**TASK:** What is needed here is every line of the records that includes "computer".

**DATA PROVIDED:**
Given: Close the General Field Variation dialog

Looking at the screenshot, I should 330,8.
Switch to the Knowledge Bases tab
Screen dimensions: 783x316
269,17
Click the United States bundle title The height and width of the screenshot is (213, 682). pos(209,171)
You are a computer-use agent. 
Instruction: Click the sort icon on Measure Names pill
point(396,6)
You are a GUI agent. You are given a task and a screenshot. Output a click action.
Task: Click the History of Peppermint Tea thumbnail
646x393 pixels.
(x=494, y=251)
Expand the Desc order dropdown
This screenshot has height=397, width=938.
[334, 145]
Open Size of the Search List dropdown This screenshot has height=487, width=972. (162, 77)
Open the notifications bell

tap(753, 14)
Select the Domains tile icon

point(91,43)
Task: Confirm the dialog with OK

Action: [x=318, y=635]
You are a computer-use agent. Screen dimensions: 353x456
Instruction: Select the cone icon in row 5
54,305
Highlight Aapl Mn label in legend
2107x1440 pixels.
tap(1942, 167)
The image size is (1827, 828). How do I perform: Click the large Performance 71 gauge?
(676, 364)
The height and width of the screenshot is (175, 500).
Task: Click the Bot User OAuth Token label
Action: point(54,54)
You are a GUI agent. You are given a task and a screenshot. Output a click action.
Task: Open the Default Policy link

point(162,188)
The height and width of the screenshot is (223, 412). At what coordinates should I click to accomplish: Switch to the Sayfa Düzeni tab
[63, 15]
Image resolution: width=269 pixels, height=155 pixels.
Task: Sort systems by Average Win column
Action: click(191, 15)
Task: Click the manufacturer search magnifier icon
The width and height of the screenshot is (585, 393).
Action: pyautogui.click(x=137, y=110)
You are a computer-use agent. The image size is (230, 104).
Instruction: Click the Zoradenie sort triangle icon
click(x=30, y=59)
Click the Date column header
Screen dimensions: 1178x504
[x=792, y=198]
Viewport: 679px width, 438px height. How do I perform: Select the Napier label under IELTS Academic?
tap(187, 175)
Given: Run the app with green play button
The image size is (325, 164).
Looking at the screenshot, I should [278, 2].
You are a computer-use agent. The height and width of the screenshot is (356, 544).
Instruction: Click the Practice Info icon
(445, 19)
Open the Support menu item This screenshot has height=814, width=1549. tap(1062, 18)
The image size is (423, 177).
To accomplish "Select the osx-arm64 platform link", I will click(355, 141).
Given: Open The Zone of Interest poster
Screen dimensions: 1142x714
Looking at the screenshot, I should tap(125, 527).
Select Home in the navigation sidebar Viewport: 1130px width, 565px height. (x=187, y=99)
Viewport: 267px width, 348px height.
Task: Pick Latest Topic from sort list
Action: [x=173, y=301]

**OUTPUT OF THE TASK:**
You are a computer-use agent. 
You are a computer-use agent. Screen dimensions: 353x456
You are a computer-use agent. The image size is (230, 104).
You are a computer-use agent. The height and width of the screenshot is (356, 544).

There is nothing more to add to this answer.